TASK OBJECTIVE:
Print exactly, and only, the lines from the one containing "Where should I" through the last line of the records below, both included; leave out the pictures.
*** DATASET EXTRACT
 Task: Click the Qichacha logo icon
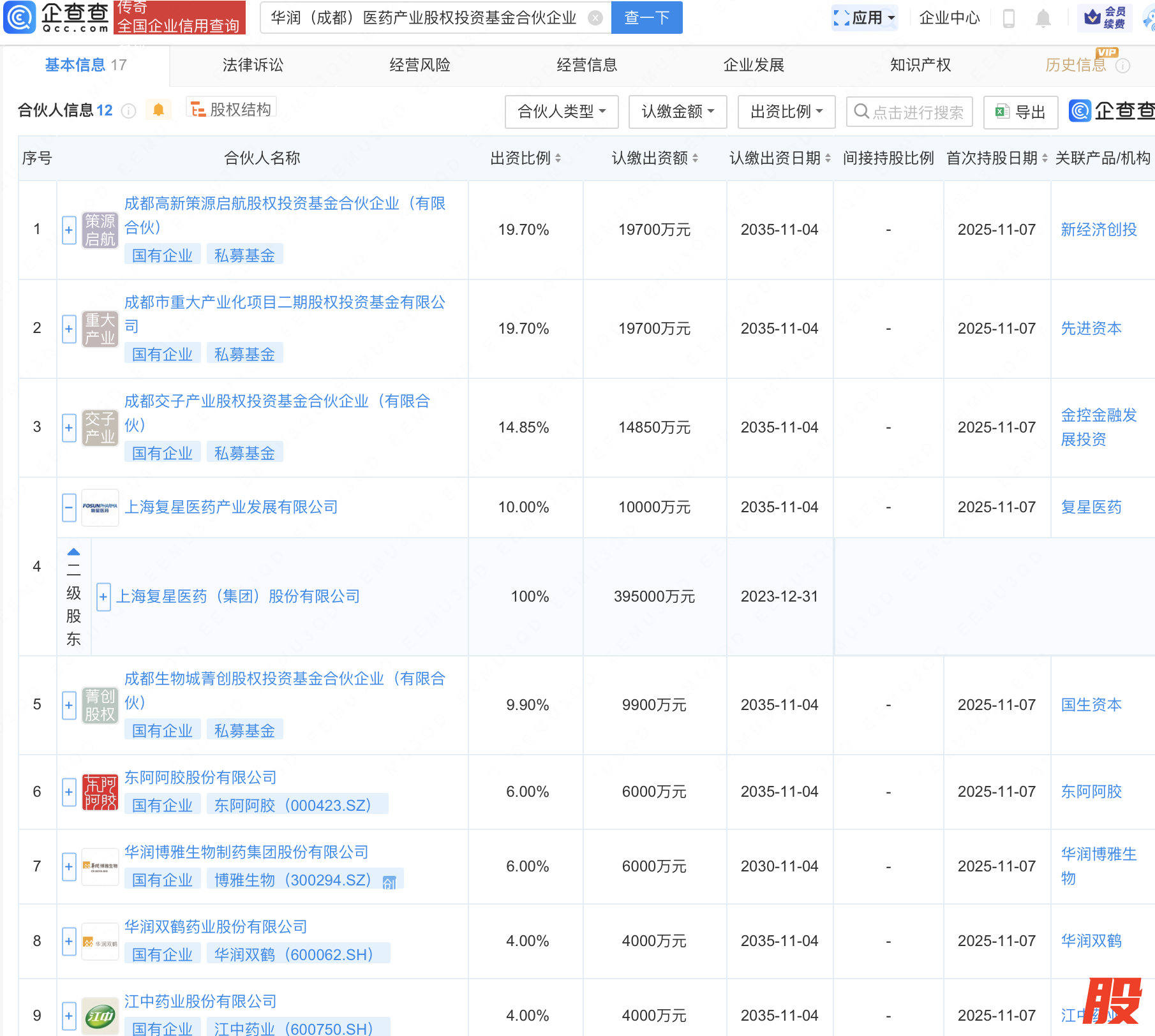coord(20,17)
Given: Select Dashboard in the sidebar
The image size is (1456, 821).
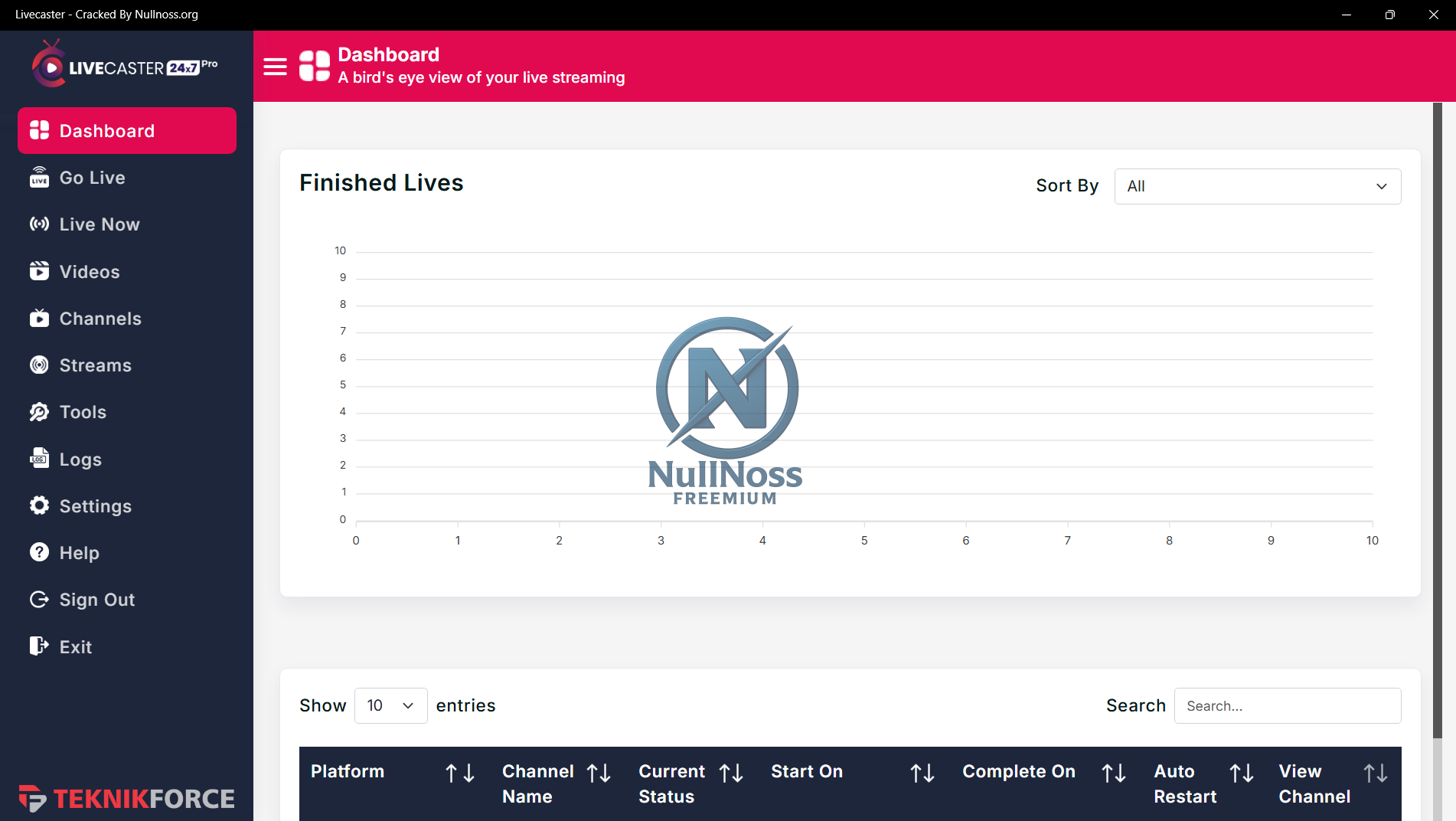Looking at the screenshot, I should pyautogui.click(x=127, y=131).
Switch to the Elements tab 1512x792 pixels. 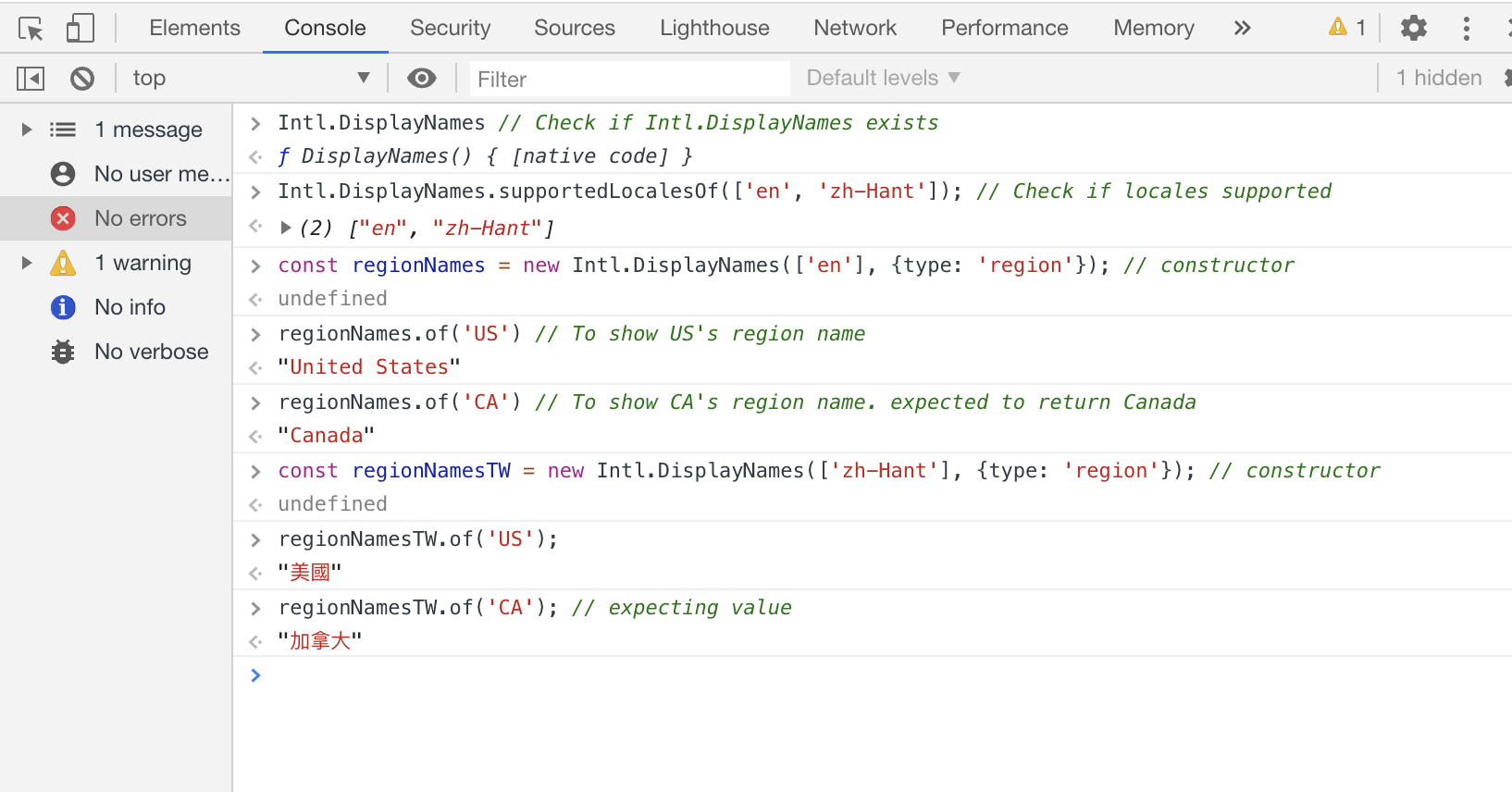pos(194,29)
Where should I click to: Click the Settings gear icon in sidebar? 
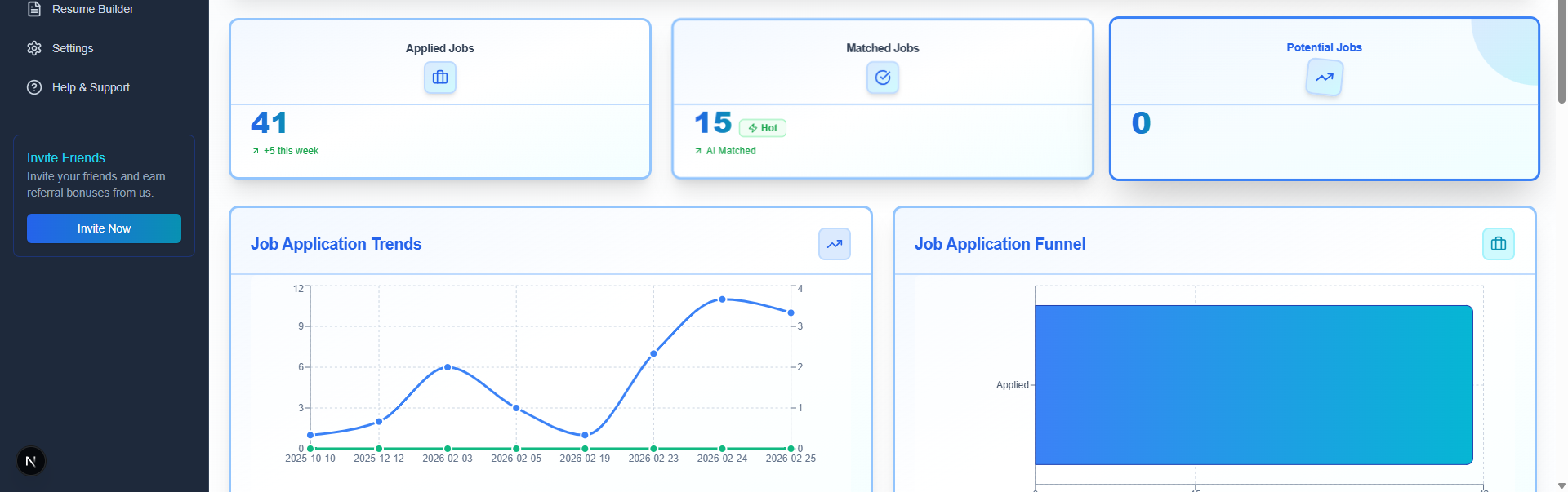pyautogui.click(x=34, y=48)
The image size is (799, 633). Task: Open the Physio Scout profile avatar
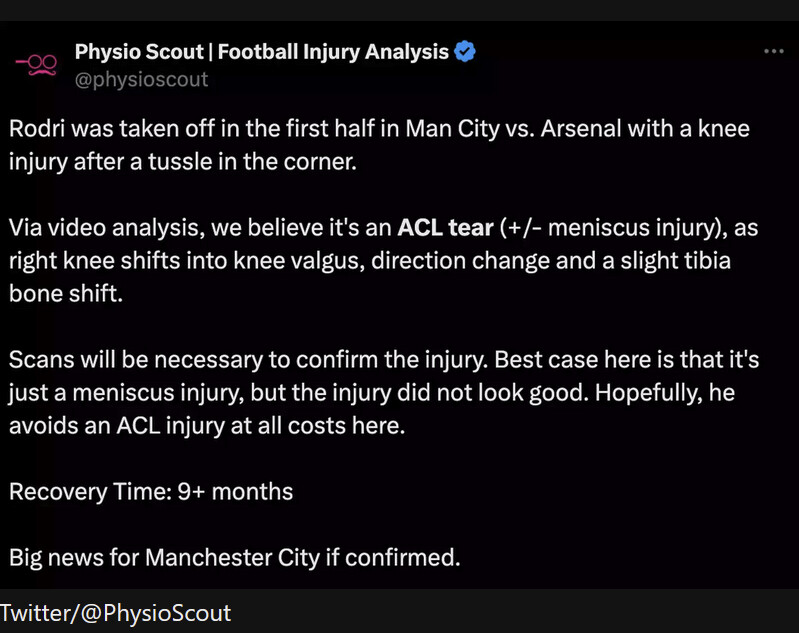tap(36, 65)
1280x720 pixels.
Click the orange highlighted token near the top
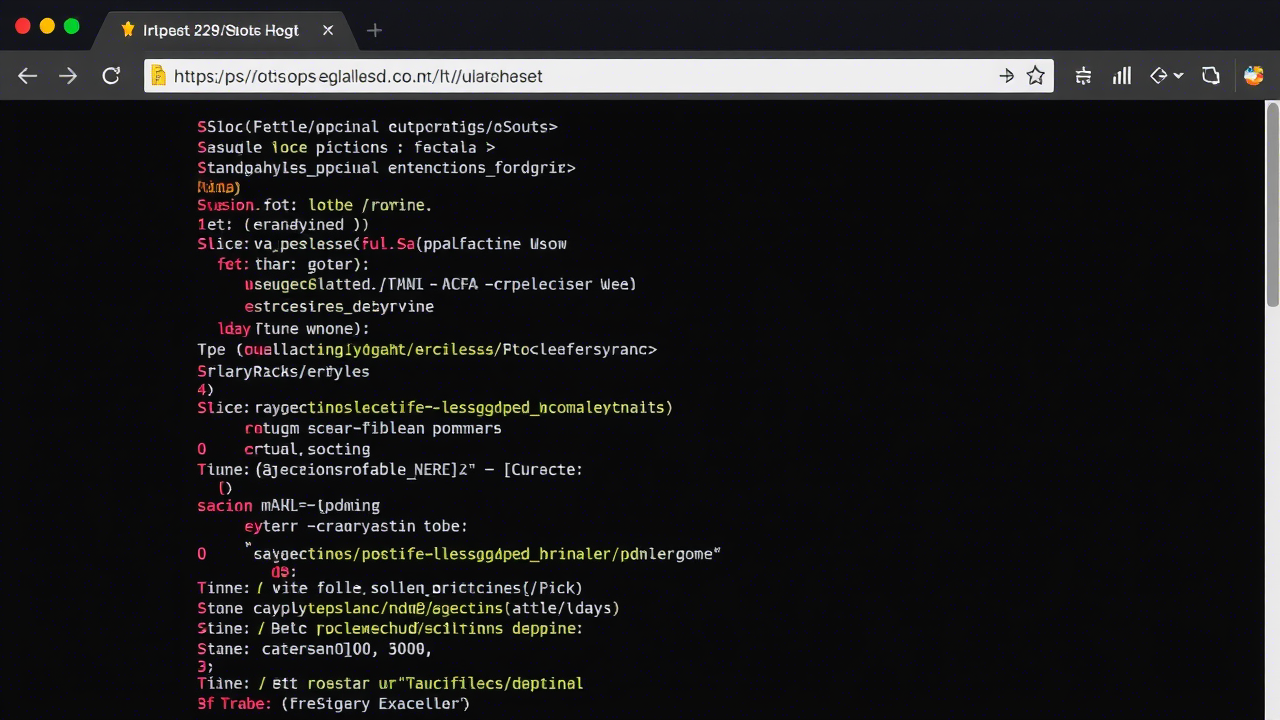coord(218,187)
******
EXERCISE RESULT:
Where should I click to: Click the Settings gear icon in sidebar? 
pyautogui.click(x=34, y=48)
The image size is (799, 633). Task: Open the Physio Scout profile avatar
tap(36, 65)
1280x720 pixels.
Click the orange highlighted token near the top
coord(218,187)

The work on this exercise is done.